Peter Amstutz [Fri, 13 May 2016 14:11:39 +0000 (10:11 -0400)]
9161: Eliminate 'booted' list and put nodes directly into cloud_nodes list.
Refactor logic for registering cloud nodes. Refactor computation of nodes
wanted; explicitly model 'unpaired' and 'down'.
Peter Amstutz [Wed, 11 May 2016 20:55:00 +0000 (16:55 -0400)]
9161: There's a window between when a node pings for the first time and the
value of 'slurm_state' is synchronized by crunch-dispatch. In this window, the
node will still report as 'down'. Check first_ping_at and implement a grace
period where the node should will be considered 'idle'.
Add configuration parameter 'async_permissions_update' (default false). If
true, do not delete permission cache in #invalidate_permissions_cache, but
instead trigger "NOTIFY invalidate_permissions_cache" on the database.
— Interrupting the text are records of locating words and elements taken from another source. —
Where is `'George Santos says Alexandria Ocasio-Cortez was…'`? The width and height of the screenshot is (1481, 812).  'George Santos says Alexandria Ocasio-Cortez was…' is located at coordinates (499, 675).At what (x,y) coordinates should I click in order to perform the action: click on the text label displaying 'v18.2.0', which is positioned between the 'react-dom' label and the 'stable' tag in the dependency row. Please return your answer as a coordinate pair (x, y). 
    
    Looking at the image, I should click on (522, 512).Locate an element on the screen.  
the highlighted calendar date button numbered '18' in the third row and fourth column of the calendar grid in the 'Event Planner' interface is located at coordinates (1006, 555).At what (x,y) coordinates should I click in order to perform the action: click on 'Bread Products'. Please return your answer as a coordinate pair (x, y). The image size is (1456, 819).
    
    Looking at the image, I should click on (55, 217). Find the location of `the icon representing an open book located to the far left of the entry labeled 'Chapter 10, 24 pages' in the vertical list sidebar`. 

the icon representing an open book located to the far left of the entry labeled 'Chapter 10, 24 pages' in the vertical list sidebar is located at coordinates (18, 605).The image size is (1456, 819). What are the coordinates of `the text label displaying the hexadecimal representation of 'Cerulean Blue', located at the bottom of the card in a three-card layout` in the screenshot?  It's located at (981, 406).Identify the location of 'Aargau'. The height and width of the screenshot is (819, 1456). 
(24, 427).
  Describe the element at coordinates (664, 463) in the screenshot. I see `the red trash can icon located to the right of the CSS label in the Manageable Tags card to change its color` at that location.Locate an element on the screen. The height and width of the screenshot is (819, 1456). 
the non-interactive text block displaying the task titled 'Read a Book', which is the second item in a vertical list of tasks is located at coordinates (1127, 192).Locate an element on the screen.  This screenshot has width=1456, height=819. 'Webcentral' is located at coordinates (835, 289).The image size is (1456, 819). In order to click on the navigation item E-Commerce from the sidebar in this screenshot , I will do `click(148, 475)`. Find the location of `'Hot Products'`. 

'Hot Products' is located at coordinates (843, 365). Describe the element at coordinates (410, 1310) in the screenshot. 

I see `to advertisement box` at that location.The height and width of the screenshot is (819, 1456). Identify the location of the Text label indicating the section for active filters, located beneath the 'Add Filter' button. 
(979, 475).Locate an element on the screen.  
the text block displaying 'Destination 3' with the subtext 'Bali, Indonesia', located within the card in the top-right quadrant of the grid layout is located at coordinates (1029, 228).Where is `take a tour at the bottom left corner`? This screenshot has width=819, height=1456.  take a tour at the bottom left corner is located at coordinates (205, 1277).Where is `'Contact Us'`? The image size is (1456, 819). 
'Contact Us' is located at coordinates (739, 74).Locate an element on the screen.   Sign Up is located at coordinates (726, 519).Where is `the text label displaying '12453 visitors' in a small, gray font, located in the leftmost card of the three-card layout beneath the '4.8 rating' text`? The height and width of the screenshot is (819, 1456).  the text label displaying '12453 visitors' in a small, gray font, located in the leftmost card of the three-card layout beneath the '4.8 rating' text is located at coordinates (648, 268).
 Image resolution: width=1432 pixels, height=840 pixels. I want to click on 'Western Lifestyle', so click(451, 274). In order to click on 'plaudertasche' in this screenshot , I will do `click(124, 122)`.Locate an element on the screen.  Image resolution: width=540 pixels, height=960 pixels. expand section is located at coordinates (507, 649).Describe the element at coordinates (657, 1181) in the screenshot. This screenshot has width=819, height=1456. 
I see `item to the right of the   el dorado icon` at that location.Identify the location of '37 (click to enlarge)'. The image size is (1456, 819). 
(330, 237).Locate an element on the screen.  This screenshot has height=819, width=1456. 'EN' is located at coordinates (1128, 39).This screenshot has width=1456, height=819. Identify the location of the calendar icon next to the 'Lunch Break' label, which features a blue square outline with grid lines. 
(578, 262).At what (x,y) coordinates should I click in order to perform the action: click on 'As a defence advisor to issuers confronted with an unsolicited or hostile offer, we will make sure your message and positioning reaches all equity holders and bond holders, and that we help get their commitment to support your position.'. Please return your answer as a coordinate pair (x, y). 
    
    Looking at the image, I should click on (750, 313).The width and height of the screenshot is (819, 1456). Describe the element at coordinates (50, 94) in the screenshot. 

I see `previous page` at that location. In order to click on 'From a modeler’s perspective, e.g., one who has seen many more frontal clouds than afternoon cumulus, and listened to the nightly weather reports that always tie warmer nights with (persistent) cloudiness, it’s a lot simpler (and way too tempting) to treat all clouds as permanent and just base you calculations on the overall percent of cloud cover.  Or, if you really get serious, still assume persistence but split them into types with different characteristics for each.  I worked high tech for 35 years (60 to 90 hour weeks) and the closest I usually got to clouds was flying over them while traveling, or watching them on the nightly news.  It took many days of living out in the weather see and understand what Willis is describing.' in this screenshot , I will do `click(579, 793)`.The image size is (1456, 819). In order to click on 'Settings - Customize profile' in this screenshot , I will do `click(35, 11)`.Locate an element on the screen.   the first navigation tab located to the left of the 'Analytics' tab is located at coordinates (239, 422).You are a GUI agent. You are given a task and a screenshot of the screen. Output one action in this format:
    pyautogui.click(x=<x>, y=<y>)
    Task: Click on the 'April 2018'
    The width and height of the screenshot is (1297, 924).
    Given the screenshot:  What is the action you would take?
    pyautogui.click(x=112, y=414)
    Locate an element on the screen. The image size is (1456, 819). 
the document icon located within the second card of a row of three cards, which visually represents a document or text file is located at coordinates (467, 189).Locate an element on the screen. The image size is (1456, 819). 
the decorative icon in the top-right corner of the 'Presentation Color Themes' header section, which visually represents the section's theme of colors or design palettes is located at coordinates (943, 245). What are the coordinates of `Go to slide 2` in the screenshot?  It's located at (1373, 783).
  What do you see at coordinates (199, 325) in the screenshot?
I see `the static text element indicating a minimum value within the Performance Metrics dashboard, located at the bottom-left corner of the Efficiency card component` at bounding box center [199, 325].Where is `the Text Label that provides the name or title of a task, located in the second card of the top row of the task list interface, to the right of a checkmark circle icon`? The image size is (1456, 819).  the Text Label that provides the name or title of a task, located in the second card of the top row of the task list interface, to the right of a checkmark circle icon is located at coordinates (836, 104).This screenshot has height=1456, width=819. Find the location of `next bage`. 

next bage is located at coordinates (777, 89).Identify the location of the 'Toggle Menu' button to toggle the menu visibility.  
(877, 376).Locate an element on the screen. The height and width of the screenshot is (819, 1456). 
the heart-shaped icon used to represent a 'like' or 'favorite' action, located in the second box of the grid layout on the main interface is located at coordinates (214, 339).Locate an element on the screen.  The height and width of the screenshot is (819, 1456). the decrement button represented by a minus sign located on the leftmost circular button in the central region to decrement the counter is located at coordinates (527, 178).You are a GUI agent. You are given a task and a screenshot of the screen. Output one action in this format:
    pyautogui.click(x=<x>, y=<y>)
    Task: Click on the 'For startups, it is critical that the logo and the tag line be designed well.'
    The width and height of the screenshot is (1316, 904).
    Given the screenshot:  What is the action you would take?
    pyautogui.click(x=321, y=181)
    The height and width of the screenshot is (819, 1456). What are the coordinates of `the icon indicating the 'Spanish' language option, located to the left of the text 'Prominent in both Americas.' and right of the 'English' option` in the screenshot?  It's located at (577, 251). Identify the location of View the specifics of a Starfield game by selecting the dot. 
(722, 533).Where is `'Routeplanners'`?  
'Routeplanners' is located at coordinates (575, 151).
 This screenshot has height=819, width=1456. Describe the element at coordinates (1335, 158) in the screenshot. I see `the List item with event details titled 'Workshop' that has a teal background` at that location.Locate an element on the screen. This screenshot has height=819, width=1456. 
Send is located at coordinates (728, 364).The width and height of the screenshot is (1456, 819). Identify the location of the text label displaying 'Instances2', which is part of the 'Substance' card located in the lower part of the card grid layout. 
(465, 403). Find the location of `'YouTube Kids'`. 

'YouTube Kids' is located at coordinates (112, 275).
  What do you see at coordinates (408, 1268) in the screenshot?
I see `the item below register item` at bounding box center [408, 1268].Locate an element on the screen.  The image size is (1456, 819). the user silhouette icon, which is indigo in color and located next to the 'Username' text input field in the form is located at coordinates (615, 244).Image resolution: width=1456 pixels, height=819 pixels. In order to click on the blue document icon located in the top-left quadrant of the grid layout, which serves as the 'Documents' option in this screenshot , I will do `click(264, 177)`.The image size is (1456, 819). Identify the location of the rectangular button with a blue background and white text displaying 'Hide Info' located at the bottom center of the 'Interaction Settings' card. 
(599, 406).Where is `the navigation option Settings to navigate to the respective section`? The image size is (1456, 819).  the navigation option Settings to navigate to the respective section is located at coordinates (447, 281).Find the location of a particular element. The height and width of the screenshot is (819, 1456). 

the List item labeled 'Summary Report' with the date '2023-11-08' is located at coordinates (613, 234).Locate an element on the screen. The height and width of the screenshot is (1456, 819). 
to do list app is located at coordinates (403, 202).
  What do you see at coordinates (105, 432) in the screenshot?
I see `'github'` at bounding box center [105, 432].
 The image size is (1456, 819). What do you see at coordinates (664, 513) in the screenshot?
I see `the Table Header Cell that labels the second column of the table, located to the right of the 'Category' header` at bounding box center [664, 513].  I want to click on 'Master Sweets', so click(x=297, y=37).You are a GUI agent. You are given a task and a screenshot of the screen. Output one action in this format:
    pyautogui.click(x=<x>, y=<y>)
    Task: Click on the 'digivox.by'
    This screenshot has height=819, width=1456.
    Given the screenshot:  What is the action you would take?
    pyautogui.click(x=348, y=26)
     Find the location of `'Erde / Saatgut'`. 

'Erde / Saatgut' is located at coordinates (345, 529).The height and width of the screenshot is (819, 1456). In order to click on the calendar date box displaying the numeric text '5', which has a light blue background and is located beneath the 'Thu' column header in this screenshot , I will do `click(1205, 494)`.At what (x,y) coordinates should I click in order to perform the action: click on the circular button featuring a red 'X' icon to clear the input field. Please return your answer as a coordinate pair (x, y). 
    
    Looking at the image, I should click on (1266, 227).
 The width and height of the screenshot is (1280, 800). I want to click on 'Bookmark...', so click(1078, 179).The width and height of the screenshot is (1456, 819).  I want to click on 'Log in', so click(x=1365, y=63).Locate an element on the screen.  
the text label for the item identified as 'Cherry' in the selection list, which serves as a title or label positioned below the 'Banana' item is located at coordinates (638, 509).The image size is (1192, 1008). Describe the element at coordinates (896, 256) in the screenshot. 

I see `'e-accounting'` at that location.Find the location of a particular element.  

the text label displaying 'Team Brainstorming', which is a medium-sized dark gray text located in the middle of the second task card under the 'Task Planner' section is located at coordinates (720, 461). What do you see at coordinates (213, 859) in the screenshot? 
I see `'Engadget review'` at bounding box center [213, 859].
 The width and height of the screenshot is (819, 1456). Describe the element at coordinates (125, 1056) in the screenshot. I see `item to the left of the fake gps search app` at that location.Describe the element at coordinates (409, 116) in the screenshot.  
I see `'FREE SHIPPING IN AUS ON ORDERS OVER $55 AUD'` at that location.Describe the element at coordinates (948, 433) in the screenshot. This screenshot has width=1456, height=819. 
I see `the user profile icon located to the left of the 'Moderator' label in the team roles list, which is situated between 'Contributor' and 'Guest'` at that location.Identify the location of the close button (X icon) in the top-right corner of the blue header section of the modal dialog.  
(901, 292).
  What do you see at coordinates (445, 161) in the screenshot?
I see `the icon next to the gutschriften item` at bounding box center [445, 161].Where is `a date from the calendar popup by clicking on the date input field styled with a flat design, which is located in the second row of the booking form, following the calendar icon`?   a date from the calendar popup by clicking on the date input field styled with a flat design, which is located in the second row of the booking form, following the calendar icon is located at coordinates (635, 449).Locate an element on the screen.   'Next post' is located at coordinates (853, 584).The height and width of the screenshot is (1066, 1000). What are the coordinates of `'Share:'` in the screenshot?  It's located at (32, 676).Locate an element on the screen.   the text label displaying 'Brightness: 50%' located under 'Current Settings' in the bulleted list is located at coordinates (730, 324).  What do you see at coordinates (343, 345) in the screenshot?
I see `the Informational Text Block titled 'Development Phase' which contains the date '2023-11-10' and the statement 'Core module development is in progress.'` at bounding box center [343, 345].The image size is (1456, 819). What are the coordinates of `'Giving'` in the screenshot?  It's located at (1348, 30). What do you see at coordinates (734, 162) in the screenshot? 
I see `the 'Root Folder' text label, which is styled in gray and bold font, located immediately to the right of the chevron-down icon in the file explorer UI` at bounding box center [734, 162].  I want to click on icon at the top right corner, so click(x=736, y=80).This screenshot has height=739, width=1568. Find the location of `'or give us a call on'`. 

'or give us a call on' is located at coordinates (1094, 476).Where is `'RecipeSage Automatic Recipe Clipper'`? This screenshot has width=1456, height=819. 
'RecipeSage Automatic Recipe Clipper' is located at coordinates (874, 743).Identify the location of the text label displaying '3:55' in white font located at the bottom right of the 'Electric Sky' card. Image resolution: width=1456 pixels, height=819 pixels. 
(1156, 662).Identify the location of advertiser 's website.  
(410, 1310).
Add script/permission-updater.rb which runs as an independent process. It
blocks on "LISTEN invalidate_permissions_cache" and updates the permission
cache whenever notified.
This is not ready for use; in particular it creates a race condition
recomputing permissions with effects such as not being able to read back API
records that were just created.
Tom Clegg [Fri, 29 Apr 2016 16:55:24 +0000 (12:55 -0400)]
9068: Move buffer allocation from volumes to GetBlockHandler.
This makes the Volume interface more idiomatic: Get() accepts a buffer
to read into, and returns a number of bytes read, much like the Read()
method of an io.Reader.
It also makes it possible for GetBlockHandler to notice, while waiting
for a buffer, that the client has disconnected: In this case, it
releases the network socket and never asks any volumes to do any work.